When I wash dishes I utilize an order to the process.  First washed are glasses, then silverware, then plates, and finally pots and pans.  There’s a logic to the system - the water is cleanest at the beginning so you wash items from least dirty to dirtiest.  It’s so ingrained I don’t even think about the process until I watch my husband wash dishes in his own way.  Then… I have to consciously remind myself that the outcome is the important thing.

Swayze's Sweethearts Women Build Team on Build Day
Megan is a member of the Swayze’s Sweethearts Women Build Team.  The Sweethearts helped to raise the first wall in Julie Clinkscale’s home in April.  That event was a Roast Cutting moment for Megan because Megan grew up in a Habitat for Humanity home.

Megan’s parents married young and their three children came along shortly.  Megan’s family lived in an older home in Monroe, NC and only one of the rooms had insulation.  During the heat of the North Carolina summer and cold of winter all five family members lived in that one room.  Because the home was so old it exacerbated Megan’s sister’s asthma so she experienced a lot of breathing issues and all three children were often sick during the cold months.

Megan was seven when her family moved into their new Habitat home.
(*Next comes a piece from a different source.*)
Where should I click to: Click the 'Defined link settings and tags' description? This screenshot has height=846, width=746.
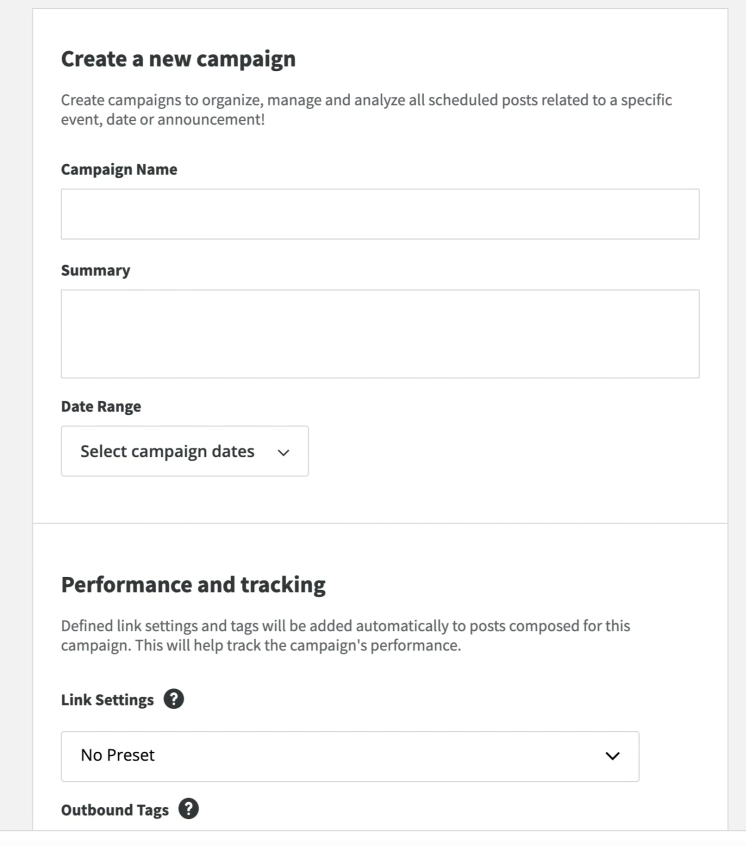click(345, 636)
She remembers hammering a few nails into the wall during construction. Megan recalls her excitement to have her own bedroom.  Megan remembers the new, clean, smell and how she and her siblings were fascinated by the furnace closet.  She recalls feeling the warmth and love from strangers who simply wanted to help.

Team Leader Kristel Swayze and Megan
As an adult Megan understands that Habitat offers families the opportunity to change their lives.  She appreciates knowing that there are good people in the community who care and who will rally around strangers to help them become homeowners.  Today Megan knows the importance of giving back and is happy to be in a position to do some giving.

One April evening as Megan helped teams of women work as one to raise Julie Clinkscale’s wall she looked over and saw five sets of children’s eyes watching.  Five sets of eyes observed unknown adults setting foundations for their futures, constructing stability, creating possibilities.  Megan’s eyes filled with joy and love because she KNEW what those little girls felt in that moment.   Megan knows first hand what their new home will mean.  And she felt overjoyed to play a role in their future success.

Megan has come full circle.  Today she is a dedicated wife and a mother who has worked in the medical field.  Stability is very important to Megan and she’s willing to sacrifice to provide it to her children.  She’s also willing to work for Julie Clinkscale and her grandchildren.  Megan once stood on a Habitat worksite and watched unknown helpers hammer and sweat.  Now Megan feels blessed to help provide the hand up she is so grateful to have received so many years ago.

We mimic the behavior we’ve seen and perpetuate the behavior we’ve experienced.  Each Habitat workday creates more than a floor or a roof.  It builds love and constructs community that continues and increases with each repetition.  One day those five little girls may continue the legacy and help another family get one day closer to home ownership.